# Нужна ли операция?



## Виктор 123 (7 Апр 2015)

При МРТ исследовании у меня выявили:дорзальная экструзия диска:медианно-парамедианная правосторонняя сублигаментарная L5/S1 размером 0,9 см с каудальной миграциее вдоль заднего контура тела S1 позвонка на 0,8 см в медианно и правом парамедианном секторах без секвестрации (связь с тканью диска сохранена) с минимальной значительной деформацией дурального мешка и компрессией правого корешка на уровне бокового кармана; позвоночный канал на уровне пролабирования диска сужен до 1,2 см/относительный стеноз/ просет корешковых каналов на уровне межпозвонкового диска асимметричен D<S значительно сужен справа, минимально слева.


----------



## Доктор Ступин (7 Апр 2015)

Оперируют не МРТ, а пациента.
А у пациента что-нибудь, болит?


----------



## La murr (8 Апр 2015)

*Виктор 123*, здравствуйте!
Пожалуйста, дополните свою тему необходимыми сведениями - 
https://www.medhouse.ru/threads/21710/
Целесообразно разместить имеющиеся снимки в своей теме, непосредственно на форуме.
О том, как это сделать, смотрите здесь - https://www.medhouse.ru/threads/20420/
Вы можете обратиться к любому врачу форума на странице его личного профиля или в переписке, дав ссылку на свою тему и задав вопросы, которые Вас интересуют.
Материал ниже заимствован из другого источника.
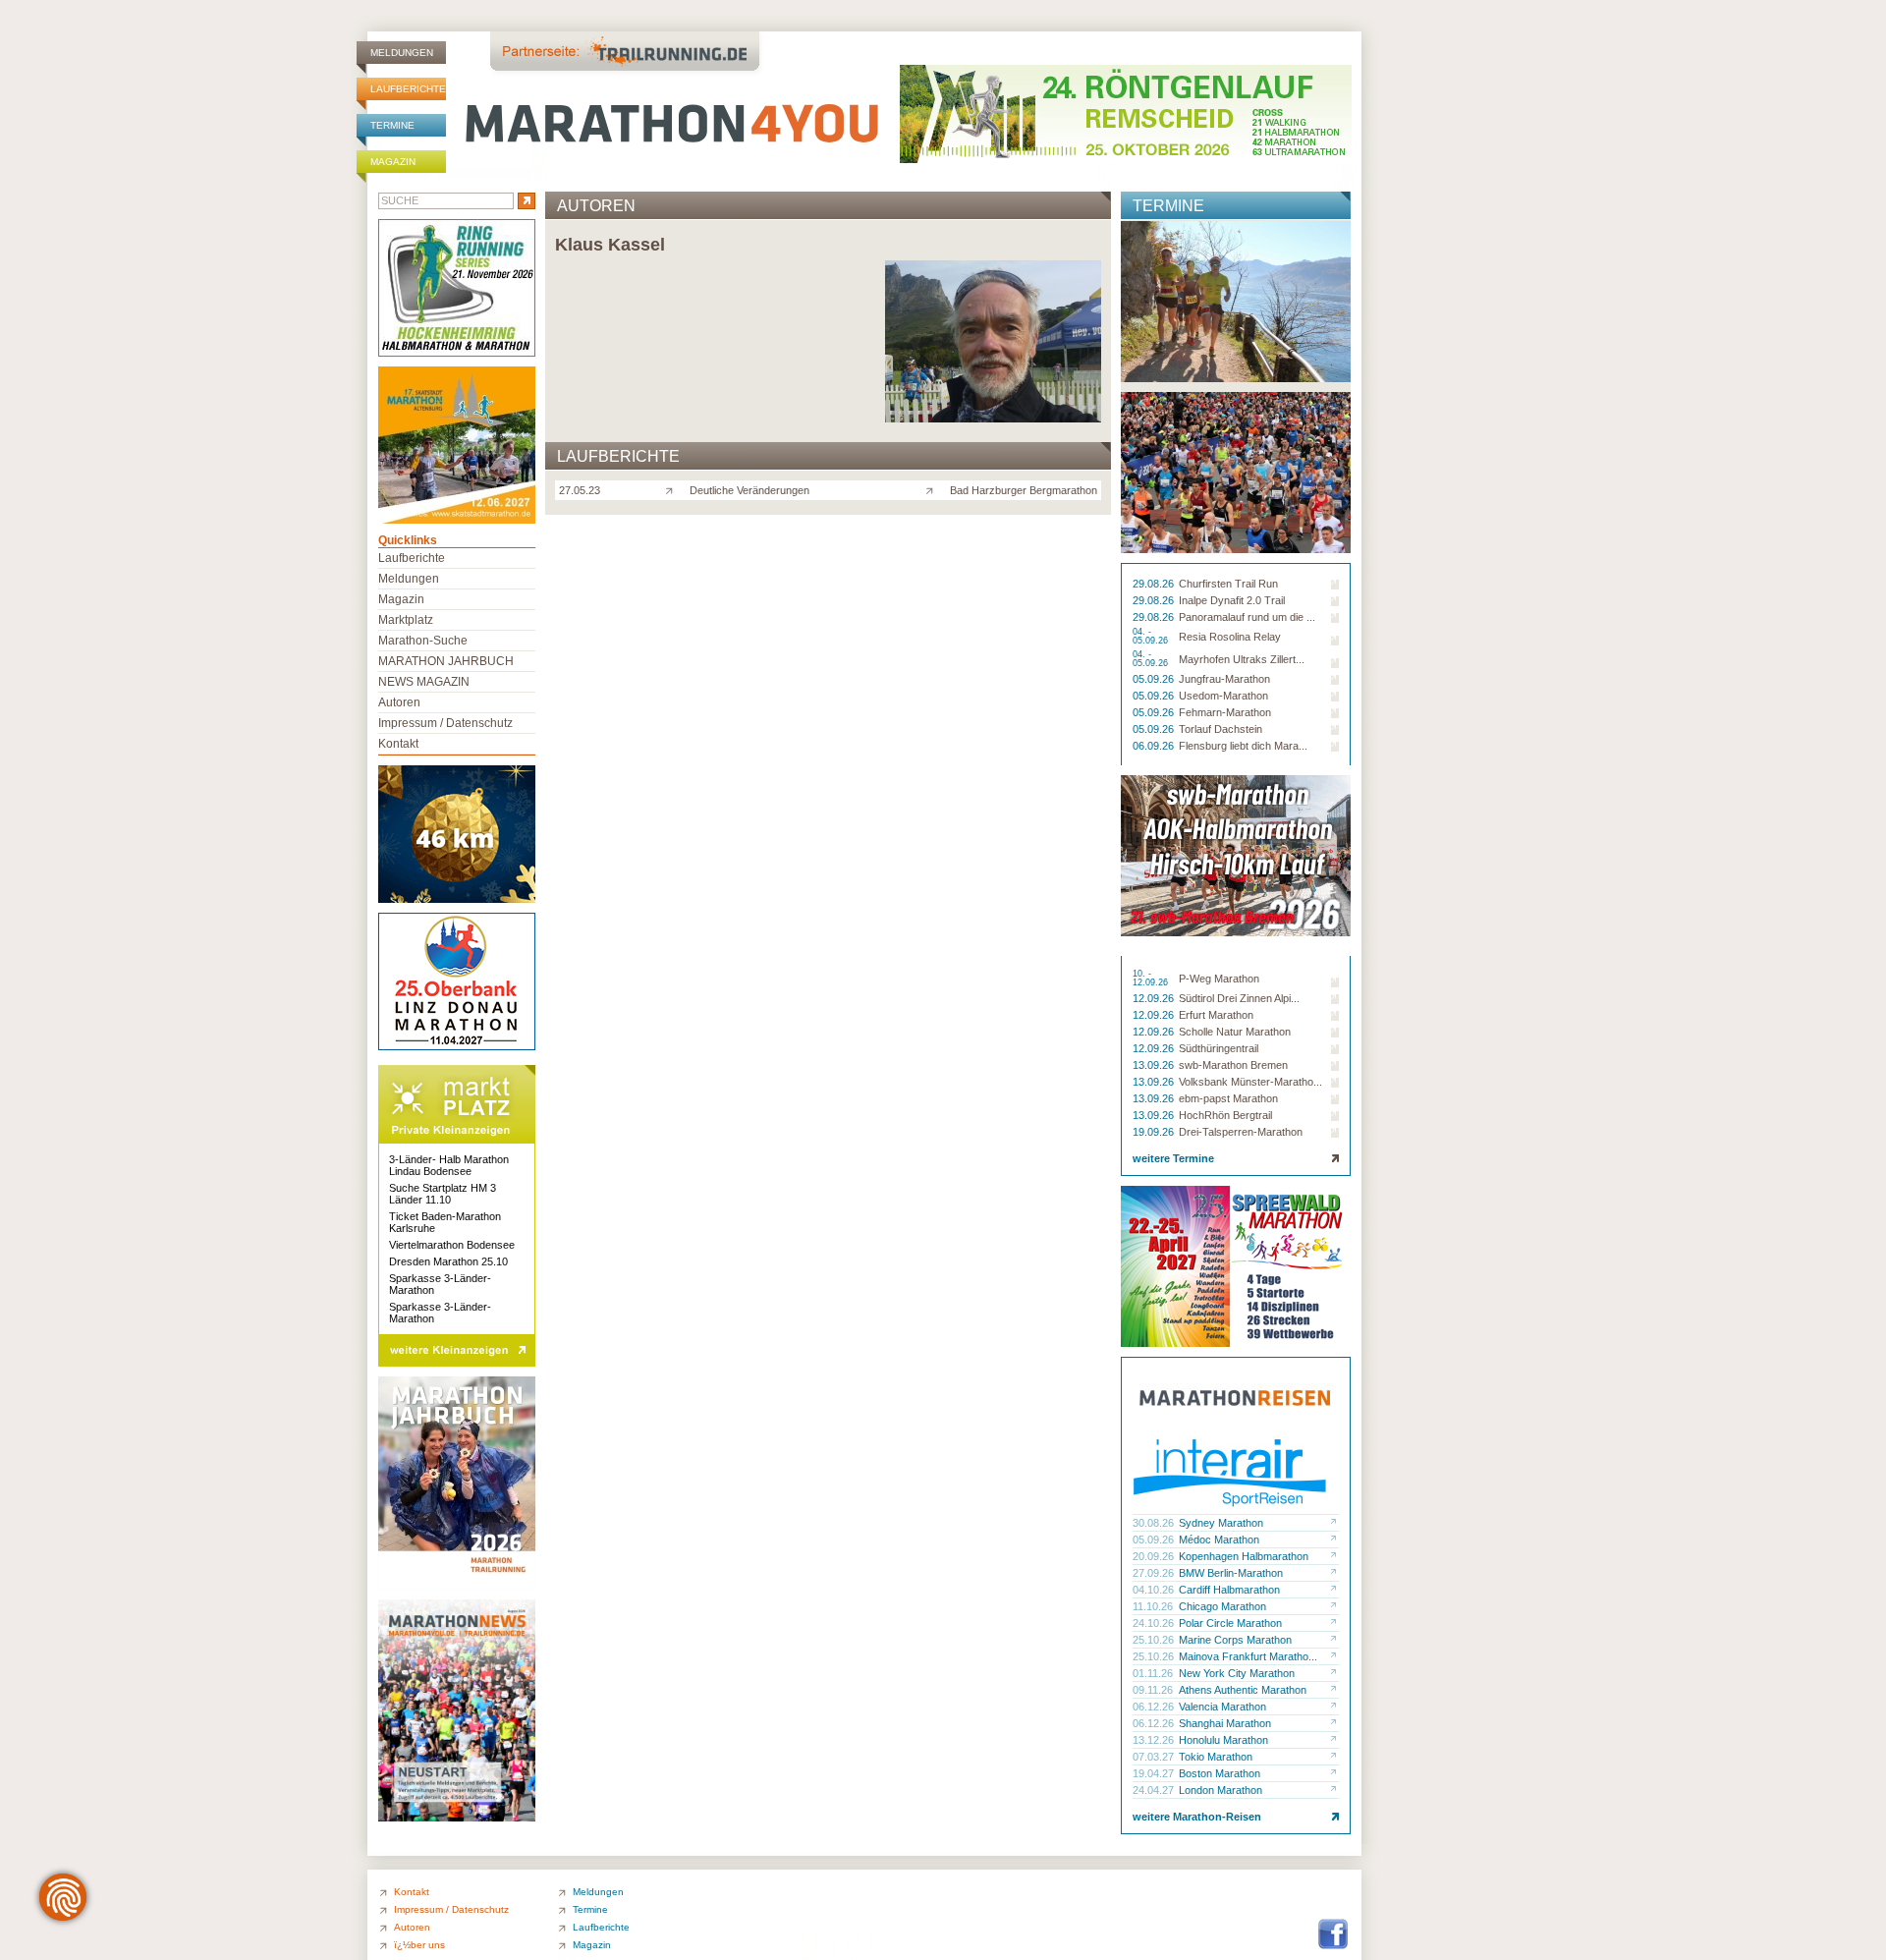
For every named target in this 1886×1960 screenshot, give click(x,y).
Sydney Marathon (1221, 1523)
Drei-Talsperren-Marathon (1241, 1132)
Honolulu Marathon (1223, 1740)
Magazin (393, 161)
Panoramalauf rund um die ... (1247, 617)
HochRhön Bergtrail (1225, 1115)
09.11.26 (1154, 1690)
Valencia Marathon (1222, 1706)
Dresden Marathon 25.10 (448, 1261)
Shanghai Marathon (1225, 1723)
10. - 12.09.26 (1152, 978)
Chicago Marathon (1222, 1606)
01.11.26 (1154, 1673)
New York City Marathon (1237, 1673)
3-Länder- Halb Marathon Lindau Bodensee (449, 1165)
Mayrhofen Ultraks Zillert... (1241, 659)
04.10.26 (1155, 1590)
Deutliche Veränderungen (749, 490)
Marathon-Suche (423, 640)
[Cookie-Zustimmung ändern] (62, 1897)
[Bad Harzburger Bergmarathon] (933, 489)
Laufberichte (408, 89)
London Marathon (1220, 1790)
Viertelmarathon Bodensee (452, 1245)
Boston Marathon (1219, 1773)
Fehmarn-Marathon (1225, 712)
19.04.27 (1155, 1773)
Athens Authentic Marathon (1242, 1690)
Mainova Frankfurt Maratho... (1248, 1656)
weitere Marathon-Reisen (1197, 1816)
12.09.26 (1155, 998)
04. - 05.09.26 (1152, 636)
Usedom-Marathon (1223, 695)
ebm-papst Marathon (1228, 1098)
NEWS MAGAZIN (424, 682)
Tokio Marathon (1215, 1757)
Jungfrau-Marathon (1224, 679)
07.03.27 (1155, 1757)
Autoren (399, 702)
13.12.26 (1155, 1740)
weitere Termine (1173, 1158)
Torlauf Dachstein (1220, 729)
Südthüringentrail (1218, 1048)
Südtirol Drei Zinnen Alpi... (1239, 998)
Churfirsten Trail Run (1228, 583)
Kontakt (398, 744)
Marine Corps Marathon (1235, 1640)
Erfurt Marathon (1216, 1015)
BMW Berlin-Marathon (1231, 1573)
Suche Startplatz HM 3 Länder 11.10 (442, 1193)
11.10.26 (1154, 1606)
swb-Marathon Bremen (1233, 1065)
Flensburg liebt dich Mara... (1243, 746)
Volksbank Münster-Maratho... (1250, 1082)
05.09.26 (1155, 679)
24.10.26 (1155, 1623)
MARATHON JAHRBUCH (446, 661)
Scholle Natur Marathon (1235, 1031)
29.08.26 (1155, 583)
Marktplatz (405, 620)
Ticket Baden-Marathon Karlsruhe (445, 1222)
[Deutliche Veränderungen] (673, 489)
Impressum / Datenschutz (445, 723)
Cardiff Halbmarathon (1229, 1590)
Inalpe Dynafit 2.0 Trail (1232, 600)
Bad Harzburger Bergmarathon (1023, 490)
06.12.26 (1155, 1706)
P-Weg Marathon (1219, 978)
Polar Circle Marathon (1230, 1623)
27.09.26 (1155, 1573)
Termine (392, 125)
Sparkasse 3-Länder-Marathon (440, 1284)
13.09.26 (1155, 1065)
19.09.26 (1155, 1132)
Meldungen (401, 52)
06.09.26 (1155, 746)
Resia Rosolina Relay (1230, 637)
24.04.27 (1155, 1790)
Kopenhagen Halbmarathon (1243, 1556)
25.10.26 (1155, 1640)
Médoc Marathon (1219, 1539)
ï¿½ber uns (419, 1944)
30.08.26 (1155, 1523)
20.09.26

Таким образом Вы обратите внимание докторов на свою ситуацию. Это ускорит ответ специалистов.
Врачи форума - https://www.medhouse.ru/XenStaff/


----------



## Виктор 123 (8 Апр 2015)

Да болит.поясница точнее в районе копчика,правая нога от бедра и до стопы сама стопа не болит,начал неметь большой палец, пах и опускается до середины бедра. больно стоять сидеть и ходить на правую ногу прихрамываю.не могу наклониться.


----------



## Доктор Ступин (8 Апр 2015)

Прихрамываете от боли или от слабости?
Ходить на пятках и носках можете?
Какое и как долго проводится лечение?


----------



## Виктор 123 (9 Апр 2015)

прихрамываю от боли.на носках могу ходить а на пятках могу но через боль.лечусь уже год уколы мильгамма, ксефокам мидокалм.терафлекс тебантин нимесил свечи вольтареновые новокаиновые мазь найз


----------



## Доктор Ступин (9 Апр 2015)

А дата МРТ?


----------



## Виктор 123 (10 Апр 2015)

мрт 13.09.2014


----------



## Доктор Ступин (10 Апр 2015)

На работу ходите?


----------



## Виктор 123 (11 Апр 2015)

сейчас нет пришлось уволиться.работал водителем, 8 часов за рулем и к вечеру боли адские.у меня нога болит постоянно, а если какая либо нагрузка то начинает болеть еще и поясница.


----------



## Доктор Ступин (11 Апр 2015)

Полгода не работаете. Ничего не помогает.
Мануального терапевта нет.
Так может на операцию?


----------



## Виктор 123 (12 Апр 2015)

У мануального терапевта был сначала небольшое облегчение или мне так показалось а потом боли все теже и вернулись.операцию я боюсь делать, мне сказали что никаких гарантий что эта грыжа не появится снова и к тому же могу вообще инвалидом остаться.может я еще не все попробовал?может есть какие-то препараты мази или еще что-то?


----------



## конст2013 (12 Апр 2015)

Виктор 123 написал(а):


> У мануального терапевта был сначала небольшое облегчение или мне так показалось а потом боли все теже и вернулись.операцию я боюсь делать, мне сказали что никаких гарантий что эта грыжа не появится снова и к тому же могу вообще инвалидом остаться.может я еще не все попробовал?может есть какие-то препараты мази или еще что-то?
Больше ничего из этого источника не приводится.